**What you need to do:** Go through the data line by line and count the lines that hold "player". Reply with the total only.

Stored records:
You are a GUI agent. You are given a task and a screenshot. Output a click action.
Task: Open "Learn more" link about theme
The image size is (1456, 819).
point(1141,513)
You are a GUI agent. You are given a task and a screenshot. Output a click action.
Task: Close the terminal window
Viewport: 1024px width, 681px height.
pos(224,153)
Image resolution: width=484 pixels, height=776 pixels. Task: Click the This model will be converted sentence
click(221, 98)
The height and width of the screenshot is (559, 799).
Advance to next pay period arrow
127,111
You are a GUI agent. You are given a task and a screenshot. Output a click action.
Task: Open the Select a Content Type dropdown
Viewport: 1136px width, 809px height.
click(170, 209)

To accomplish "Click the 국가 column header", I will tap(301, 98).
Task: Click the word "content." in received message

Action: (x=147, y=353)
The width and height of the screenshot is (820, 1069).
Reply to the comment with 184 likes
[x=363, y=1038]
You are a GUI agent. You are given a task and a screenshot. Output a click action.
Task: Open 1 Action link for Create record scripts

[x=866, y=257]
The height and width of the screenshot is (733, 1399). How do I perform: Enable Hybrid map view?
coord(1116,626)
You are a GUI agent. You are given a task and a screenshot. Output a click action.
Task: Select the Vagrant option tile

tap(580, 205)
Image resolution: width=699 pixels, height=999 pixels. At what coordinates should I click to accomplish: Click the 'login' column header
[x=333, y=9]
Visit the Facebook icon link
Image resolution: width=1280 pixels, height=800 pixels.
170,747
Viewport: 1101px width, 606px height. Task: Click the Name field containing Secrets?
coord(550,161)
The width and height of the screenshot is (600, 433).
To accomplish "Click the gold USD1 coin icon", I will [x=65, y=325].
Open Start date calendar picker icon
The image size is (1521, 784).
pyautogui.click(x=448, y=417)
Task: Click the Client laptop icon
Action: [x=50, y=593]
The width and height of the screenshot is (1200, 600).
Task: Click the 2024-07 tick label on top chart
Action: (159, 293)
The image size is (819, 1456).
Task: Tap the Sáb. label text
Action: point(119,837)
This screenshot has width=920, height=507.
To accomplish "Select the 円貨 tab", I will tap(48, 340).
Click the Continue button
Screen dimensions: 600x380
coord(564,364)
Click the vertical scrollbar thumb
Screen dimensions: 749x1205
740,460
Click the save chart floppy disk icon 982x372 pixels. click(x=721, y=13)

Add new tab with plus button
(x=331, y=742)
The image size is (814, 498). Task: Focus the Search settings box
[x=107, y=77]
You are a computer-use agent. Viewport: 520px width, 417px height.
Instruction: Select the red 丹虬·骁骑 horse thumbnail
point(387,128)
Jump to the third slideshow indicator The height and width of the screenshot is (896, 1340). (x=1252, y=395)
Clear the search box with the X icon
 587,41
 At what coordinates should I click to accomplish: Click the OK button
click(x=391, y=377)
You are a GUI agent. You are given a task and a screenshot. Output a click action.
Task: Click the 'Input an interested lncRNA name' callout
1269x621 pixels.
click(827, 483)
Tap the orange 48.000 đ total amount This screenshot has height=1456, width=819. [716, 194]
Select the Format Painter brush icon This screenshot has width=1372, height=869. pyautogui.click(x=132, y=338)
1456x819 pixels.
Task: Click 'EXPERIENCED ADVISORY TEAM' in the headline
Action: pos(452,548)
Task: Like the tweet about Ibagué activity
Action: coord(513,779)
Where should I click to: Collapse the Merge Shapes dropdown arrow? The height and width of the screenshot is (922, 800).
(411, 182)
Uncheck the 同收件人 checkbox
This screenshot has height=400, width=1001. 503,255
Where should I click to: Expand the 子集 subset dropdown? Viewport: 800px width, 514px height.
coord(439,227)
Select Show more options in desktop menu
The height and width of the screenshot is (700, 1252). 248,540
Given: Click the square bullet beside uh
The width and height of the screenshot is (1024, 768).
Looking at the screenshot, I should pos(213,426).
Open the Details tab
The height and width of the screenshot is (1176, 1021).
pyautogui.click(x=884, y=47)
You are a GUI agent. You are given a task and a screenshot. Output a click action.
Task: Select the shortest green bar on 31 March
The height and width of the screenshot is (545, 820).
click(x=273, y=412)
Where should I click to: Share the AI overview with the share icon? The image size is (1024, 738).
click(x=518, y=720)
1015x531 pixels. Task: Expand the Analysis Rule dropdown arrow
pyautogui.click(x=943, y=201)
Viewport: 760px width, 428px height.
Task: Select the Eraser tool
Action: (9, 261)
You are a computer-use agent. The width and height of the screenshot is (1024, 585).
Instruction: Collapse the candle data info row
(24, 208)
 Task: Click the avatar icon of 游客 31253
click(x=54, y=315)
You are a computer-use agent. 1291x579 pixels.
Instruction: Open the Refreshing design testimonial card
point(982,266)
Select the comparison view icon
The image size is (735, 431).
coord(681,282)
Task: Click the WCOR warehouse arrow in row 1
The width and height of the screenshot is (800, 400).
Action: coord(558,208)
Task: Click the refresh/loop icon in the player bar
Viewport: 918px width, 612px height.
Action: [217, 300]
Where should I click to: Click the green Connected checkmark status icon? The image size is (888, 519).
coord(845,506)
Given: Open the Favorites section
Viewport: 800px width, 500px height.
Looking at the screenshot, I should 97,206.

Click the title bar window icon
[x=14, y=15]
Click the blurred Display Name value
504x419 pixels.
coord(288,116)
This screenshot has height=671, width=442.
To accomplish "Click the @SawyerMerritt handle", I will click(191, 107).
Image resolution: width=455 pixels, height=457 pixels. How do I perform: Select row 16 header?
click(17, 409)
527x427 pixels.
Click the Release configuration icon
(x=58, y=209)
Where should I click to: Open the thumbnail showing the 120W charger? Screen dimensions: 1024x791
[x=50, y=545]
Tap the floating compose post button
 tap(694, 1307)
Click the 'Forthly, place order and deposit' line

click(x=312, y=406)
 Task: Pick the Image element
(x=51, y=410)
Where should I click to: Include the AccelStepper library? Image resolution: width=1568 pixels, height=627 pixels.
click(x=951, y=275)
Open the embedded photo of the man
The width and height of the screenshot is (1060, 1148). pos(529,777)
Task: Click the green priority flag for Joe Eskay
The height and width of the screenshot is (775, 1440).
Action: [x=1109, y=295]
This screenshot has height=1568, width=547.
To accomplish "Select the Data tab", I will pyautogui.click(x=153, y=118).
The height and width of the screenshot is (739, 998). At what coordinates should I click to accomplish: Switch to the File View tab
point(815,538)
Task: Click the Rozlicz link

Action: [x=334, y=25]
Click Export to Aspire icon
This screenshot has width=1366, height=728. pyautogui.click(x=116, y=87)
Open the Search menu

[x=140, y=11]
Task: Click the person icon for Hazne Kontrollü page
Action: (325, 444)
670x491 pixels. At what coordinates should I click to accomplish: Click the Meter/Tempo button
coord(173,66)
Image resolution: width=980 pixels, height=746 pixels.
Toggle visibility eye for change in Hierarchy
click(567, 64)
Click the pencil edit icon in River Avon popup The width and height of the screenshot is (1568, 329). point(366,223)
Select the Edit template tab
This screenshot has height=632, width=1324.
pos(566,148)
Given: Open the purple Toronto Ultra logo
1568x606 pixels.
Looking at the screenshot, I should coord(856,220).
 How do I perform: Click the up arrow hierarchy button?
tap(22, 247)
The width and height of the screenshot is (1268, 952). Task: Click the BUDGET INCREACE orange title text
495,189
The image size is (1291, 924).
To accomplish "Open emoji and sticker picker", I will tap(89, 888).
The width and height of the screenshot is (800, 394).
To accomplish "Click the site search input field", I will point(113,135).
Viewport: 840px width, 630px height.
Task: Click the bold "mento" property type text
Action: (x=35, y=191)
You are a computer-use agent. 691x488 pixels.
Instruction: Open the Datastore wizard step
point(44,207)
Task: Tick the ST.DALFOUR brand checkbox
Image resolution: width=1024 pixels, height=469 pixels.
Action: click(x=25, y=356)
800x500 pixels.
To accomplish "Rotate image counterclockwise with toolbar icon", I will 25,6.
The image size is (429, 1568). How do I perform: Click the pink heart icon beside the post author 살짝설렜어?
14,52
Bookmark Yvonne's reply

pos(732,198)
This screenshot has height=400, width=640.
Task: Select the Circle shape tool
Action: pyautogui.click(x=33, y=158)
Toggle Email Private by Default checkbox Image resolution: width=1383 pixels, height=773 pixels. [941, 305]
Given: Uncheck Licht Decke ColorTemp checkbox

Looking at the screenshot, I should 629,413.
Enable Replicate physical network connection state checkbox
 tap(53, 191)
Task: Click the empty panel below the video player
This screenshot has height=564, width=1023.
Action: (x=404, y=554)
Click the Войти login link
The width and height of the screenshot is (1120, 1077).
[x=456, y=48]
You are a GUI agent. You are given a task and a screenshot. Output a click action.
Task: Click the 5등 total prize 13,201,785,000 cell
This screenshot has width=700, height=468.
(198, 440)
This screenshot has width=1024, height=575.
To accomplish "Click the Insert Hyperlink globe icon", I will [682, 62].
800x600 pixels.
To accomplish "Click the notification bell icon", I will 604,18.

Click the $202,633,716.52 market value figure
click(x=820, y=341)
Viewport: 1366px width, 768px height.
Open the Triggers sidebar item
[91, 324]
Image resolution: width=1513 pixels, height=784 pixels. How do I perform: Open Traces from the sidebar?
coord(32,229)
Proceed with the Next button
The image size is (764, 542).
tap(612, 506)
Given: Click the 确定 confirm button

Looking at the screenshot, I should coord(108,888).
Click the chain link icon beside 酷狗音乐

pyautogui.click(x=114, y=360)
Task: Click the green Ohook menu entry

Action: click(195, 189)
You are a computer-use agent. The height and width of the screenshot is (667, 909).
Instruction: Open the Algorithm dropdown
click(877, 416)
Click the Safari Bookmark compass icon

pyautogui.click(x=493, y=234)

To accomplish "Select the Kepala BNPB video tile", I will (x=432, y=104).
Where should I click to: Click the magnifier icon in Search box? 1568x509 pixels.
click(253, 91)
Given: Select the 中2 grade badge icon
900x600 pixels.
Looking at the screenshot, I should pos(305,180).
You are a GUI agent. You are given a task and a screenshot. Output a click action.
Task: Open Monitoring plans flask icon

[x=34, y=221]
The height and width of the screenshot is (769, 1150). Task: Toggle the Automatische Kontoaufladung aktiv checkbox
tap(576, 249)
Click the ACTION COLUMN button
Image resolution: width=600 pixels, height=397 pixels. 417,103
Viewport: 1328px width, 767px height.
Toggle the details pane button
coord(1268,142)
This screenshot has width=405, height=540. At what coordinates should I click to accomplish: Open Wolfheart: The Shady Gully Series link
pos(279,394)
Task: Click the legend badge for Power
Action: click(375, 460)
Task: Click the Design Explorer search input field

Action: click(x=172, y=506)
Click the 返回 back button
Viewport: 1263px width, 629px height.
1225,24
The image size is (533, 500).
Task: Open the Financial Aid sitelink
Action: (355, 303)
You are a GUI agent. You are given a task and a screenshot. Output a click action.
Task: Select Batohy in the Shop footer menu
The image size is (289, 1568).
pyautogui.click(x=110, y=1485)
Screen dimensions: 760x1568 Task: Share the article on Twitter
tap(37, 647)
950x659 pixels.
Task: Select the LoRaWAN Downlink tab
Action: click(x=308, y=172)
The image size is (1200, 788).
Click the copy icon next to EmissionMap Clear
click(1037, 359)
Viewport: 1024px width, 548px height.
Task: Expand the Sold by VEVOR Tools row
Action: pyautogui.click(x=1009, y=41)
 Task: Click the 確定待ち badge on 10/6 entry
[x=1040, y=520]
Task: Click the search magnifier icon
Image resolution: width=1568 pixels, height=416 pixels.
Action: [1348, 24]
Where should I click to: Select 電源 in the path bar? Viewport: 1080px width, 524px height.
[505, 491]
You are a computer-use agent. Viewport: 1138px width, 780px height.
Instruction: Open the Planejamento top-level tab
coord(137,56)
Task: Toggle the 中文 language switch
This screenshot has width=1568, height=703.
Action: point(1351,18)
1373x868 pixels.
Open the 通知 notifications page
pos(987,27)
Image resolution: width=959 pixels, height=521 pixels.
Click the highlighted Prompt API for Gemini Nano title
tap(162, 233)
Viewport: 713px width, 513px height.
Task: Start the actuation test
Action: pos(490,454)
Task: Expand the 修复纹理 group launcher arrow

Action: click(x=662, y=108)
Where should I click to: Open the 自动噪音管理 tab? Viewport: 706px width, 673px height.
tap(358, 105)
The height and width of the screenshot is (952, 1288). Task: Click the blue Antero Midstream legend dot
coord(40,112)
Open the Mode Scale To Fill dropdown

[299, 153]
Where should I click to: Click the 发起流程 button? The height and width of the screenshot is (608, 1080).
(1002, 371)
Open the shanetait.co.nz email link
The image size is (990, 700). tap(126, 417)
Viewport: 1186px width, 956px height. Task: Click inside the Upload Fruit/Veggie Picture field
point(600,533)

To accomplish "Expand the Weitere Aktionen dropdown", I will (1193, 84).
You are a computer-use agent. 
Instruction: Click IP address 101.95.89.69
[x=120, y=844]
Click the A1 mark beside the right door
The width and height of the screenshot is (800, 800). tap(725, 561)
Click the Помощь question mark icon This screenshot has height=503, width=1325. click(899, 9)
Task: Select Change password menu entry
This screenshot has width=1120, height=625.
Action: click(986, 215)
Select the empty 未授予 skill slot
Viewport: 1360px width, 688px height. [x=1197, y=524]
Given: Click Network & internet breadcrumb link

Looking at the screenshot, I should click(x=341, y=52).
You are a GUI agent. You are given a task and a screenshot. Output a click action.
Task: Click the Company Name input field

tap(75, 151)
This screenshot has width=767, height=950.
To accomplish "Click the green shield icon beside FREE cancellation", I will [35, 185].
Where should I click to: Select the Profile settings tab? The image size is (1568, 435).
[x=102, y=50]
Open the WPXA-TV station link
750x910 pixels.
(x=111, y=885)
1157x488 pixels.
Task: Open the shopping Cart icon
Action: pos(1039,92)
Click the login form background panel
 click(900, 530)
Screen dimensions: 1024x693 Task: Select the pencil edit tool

**Your solution:** 2